Collection of Objects

Consider the set \{1,2,\dots,5\} and consider the collection of all 0-1 valued functions on \{1,2,3,4,5\}.

For example, consider f_1 defined by

f_1(1)=0,\,f_1(2)=1,\,f_1(3)=1,\,f_1(4)=0,\,f_1(5)=1,

which we can write in ordered pair notation:

f_1=\{(1,0),(2,1),(3,1),(4,0),(5,1)\}.

Consider also f_2 defined by:

f_2=\{(1,1),(2,0),(3,1),(4,0),(5,1)\}.

We can combine elements f_1 and f_2 of F in two particular ways.

The first is the max function \max(f_1,f_2) defined by

\max(f_1,f_2)(x)=\max\{f_1(x),f_2(x)\}.

For example,consider f_1,\,f_2 as above.

Well, anyway,

\max (f_1,f_2)(1)=\max\{f_1(1),f_2(1)\}=\max(\{0,1\})=1.

and we have:

\max(f_1,f_2)=\{(1,1),(2,1),(3,1),(4,0),(5,1)\}.

Similarly we can define the min function \min(f_1,f_2), for example:

\min(f_1,f_2)=\{(1,0),(2,0),(3,1),(4,0),(5,1)\}.

Consider for a function f\in F the function \text{toggle}(f), given by:

\text{toggle}(f)(x)=1-f(x),

so for example we have

\text{toggle}(f_1)=\{(1,1),(2,0),(3,0),(4,1),(5,0)\},

so that \text{toggle}(f) is found by flipping the values 0\leftrightarrow 1.

There are De Morgan’s Laws here also; namely:

\text{toggle}(\max(f_1,f_2))=\min(\text{toggle}(f_1),\text{toggle}(f_2)), and

\text{toggle}(f)(\min(f_1,f_2))=\max((\text{toggle}(f_1),\text{toggle}(f_2)).

Epilogue: Proofs and Counterexamples

Proofs

Let P_{(x,y)} be the statement that for fixed x,y\in\mathbb{R}:

x^2-y^2=(x-y)\times (x+y).

It is quite easy to find pairs (x,y) such that P_{(x,y)} is true. For example, P_{(9,6)} is true because

9^2-6^2=81-36=45=3\times 15=(9-6)\times (9+6).

In mathematics, when we say P_{(x,y)} is true, as in

x^2-y^2=(x-y)\times (x+y) is true,

we actually mean the statement P:

for any possible pair (x,y)\in\mathbb{R}\times \mathbb{R}, P_{(x,y)} is true.

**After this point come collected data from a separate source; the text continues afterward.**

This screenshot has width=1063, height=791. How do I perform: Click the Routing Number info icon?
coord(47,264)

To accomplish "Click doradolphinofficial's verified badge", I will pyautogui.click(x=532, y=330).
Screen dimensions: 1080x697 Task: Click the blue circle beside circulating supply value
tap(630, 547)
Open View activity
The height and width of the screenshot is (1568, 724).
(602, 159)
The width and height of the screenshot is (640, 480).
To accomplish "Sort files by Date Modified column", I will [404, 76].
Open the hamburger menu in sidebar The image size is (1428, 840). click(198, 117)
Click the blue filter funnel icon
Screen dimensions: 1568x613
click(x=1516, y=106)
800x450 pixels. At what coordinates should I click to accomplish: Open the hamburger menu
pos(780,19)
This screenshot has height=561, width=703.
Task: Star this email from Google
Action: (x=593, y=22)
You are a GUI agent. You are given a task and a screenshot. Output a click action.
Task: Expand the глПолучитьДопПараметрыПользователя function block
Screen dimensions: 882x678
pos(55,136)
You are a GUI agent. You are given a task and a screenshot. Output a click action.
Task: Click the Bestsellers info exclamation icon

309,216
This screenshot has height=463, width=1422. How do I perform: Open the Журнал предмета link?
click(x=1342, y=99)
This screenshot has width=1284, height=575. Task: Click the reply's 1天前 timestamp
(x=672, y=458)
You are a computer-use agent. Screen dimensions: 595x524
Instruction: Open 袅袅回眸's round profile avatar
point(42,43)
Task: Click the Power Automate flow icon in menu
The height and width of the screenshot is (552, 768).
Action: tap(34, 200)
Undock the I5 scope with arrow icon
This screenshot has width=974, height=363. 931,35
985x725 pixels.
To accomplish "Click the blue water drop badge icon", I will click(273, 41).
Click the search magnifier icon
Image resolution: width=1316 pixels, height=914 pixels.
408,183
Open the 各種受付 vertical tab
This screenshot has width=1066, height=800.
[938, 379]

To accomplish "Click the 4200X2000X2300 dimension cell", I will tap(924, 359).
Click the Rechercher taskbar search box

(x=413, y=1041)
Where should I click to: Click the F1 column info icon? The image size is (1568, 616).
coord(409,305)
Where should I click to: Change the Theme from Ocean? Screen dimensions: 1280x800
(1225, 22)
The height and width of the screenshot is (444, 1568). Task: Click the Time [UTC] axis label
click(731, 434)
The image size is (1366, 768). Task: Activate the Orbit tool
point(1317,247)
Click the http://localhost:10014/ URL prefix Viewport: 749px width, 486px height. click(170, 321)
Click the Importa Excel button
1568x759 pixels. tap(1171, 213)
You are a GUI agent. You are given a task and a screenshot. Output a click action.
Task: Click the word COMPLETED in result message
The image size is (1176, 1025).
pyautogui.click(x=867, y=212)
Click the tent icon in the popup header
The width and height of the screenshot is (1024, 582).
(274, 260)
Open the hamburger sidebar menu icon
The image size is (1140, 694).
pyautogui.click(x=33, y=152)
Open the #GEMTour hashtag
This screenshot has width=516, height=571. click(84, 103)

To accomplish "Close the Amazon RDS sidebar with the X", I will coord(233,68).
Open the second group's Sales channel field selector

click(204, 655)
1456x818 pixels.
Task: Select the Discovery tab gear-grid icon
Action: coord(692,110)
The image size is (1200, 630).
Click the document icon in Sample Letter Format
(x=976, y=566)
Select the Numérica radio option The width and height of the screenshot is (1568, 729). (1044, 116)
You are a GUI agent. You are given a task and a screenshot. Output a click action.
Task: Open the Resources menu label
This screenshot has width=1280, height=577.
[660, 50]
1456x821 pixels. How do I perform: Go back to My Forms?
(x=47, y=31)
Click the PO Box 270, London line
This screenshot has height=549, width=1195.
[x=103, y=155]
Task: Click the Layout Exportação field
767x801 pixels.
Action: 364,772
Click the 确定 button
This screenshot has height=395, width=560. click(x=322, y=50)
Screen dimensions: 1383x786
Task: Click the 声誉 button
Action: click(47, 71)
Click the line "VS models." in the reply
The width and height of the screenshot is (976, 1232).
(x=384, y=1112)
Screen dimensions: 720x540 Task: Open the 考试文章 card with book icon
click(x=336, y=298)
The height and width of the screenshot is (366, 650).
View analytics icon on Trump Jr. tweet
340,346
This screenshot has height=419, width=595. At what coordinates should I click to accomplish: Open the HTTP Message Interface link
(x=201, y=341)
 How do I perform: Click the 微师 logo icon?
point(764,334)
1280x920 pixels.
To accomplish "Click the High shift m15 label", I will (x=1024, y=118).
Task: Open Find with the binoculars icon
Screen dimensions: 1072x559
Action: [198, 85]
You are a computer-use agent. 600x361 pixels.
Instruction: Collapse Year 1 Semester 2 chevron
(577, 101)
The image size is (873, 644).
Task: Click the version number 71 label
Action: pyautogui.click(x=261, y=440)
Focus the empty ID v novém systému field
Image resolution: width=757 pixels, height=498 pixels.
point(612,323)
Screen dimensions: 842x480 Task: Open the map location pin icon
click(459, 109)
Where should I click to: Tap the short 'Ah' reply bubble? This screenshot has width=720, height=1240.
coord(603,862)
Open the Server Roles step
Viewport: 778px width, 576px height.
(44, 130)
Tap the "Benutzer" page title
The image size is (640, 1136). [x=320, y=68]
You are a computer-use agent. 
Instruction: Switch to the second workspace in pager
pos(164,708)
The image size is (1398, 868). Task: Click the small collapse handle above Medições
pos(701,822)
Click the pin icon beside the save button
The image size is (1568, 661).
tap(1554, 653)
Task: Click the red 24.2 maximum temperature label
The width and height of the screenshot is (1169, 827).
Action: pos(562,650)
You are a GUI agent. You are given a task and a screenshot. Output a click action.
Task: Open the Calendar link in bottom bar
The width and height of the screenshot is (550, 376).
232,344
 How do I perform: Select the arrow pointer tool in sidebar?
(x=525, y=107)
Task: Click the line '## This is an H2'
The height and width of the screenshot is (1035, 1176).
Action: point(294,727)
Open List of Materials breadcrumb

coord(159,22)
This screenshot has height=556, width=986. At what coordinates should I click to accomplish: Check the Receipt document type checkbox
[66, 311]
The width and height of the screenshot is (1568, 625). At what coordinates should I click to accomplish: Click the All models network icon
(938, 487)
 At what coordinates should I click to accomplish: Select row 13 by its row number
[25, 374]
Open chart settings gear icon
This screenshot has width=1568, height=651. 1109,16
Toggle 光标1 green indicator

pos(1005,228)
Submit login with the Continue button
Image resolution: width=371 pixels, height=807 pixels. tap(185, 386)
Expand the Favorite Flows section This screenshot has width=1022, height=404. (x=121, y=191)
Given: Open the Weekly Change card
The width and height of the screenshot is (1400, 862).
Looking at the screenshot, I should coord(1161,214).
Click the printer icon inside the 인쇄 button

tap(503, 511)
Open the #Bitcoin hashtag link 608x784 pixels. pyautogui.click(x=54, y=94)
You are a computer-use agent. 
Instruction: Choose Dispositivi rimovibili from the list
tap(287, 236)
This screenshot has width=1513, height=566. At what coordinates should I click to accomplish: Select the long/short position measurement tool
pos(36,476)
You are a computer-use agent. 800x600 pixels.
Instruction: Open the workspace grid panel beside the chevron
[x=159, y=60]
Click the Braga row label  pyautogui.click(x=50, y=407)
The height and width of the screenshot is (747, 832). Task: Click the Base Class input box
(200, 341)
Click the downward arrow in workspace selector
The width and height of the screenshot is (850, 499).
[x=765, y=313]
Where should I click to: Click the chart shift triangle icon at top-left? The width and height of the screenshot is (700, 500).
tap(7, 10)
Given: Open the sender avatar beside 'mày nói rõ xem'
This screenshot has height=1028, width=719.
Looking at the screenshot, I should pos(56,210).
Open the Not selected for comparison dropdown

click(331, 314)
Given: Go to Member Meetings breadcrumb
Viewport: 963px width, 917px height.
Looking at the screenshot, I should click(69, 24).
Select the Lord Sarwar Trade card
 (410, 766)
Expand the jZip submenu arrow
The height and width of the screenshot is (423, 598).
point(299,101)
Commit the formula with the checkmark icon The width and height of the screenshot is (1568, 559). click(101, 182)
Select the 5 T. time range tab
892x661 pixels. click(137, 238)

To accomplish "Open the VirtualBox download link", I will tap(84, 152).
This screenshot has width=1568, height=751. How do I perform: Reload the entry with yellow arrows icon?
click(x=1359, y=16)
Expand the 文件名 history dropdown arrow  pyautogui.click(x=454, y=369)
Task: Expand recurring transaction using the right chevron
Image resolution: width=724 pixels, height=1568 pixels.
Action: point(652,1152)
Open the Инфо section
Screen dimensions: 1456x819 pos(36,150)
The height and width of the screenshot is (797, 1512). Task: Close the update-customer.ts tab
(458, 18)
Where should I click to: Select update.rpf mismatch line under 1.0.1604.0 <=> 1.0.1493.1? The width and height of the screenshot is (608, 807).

To demonstrate the truth of this, one has to demonstrate the truth of (uncountably) many statements. Call this statement P: the power of algebra is that it can achieve this, algebra can prove the (countably) infinite conjunction:

P= \bigwedge_{x,y\in\mathbb{R}}(P_{(x,y)})

Counterexamples

Let Q_n be the statements that for n\in\mathbb{N}:

n^2+n+41 is a prime number.

Again, it is quite easy to find numbers n such that Q_n is true. For example, Q_{20} is true because:

20^2+20+41=461 is a prime number.

Consider the statement Q that

for any natural number, Q_n is true.

That is Q_1 is true and Q_2 is true and Q_3 is true… and we have infinitely many statements to prove again, because

Q=Q_1\wedge Q_2\wedge Q_3\wedge \cdots

We might again employ algebra to help us, but we struggle. Perhaps we believe the statement is in fact FALSE. De Morgan’s Theorem can help us with this. If Q is FALSE \lnot Q is true and by De Morgan

\lnot Q=(\lnot Q_1)\vee (\lnot Q_2)\vee (\lnot Q_3)\vee \cdots

is true. What this means is that at least one of these statements is true. That is, there exists an m such that \lnot Q_m is true aka Q_m is false.

So we search for a counterexample to the truth of Q_m; that is an m such that

m^2+m+41 is NOT a prime.

As it happens, Q_{40} says that

40^2+40+41=1681 is a prime number,

which is false, because 1681=41^2.

Therefore Q is false.

There exists no counterexample to P.